By the third one I’d stopped taking notes Agentic AI Companies, because the slides had started rhyming. Same orchestration diagram, same “human-in-the-loop” box drawn in a slightly different shade of blue, same confident claim about cutting onboarding time by 70%. If you’re shopping around for the top 5 custom agentic AI companies for financial services in 2026, you already know the feeling. Everybody sounds identical until you make them show you something real.
So here’s what I actually think, after a couple of years of watching these projects either land or quietly die in a steering committee.
Why “agentic” stopped being a buzzword sometime last year
Look I was a skeptic. Genuinely. In 2024 half of what got sold as an “agent” was a chatbot with a database connection and a marketing budget.

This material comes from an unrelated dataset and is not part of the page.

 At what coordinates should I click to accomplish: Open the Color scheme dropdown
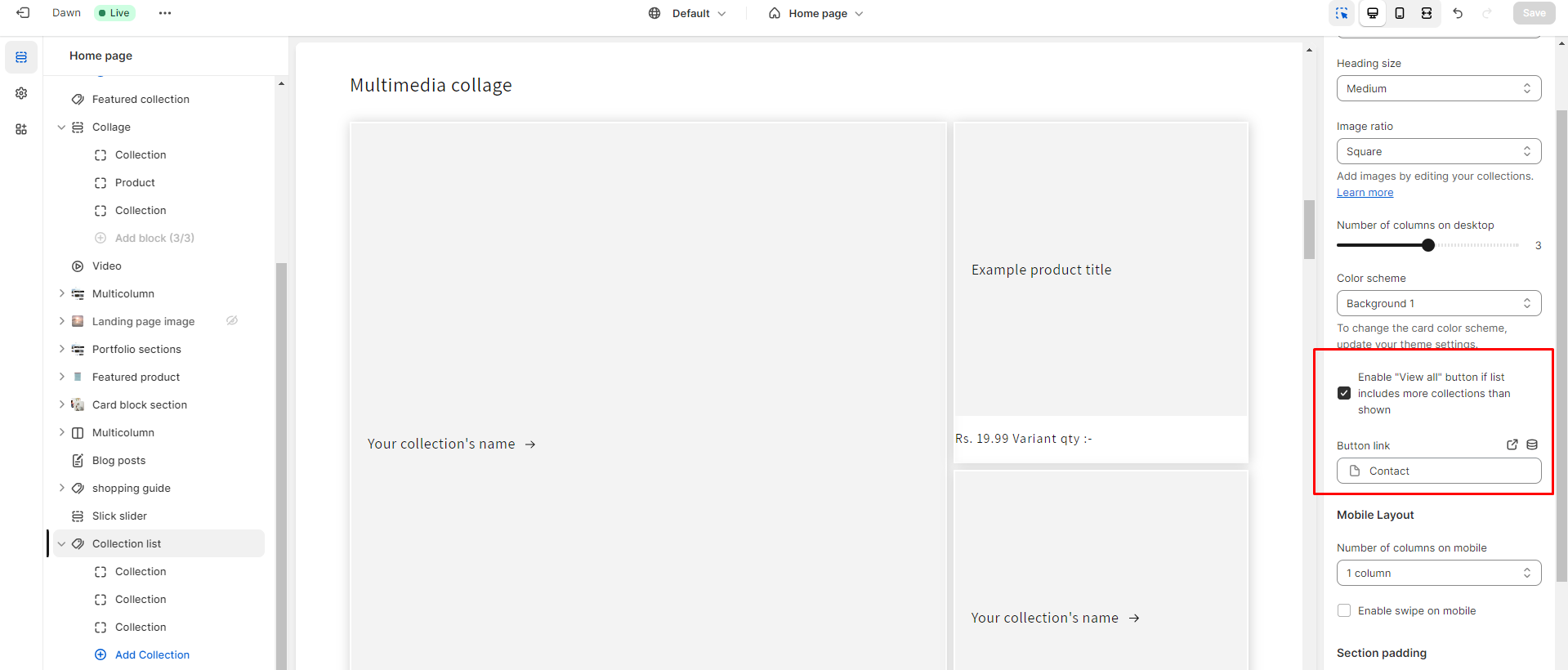tap(1438, 303)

Something shifted though. The orchestration layers got boring in the best possible way, models got good enough to plan multi-step work without wandering off, and suddenly the bottleneck wasn’t the tech at all. McKinsey’s team put it well in their banking explainer the tooling around AI is genuinely getting simpler because the models keep getting more powerful. The hard part moved to your org chart. Which nobody wants to hear. McKinsey
Numbers back it up, annoyingly. Adoption across finance teams jumped past 40% this year, up something like sixfold from 2025. And in 2025 alone, fifty of the biggest banks on the planet put their hands up with 160-plus agentic use cases between them. That’s not a pilot wave anymore. That’s a stampede.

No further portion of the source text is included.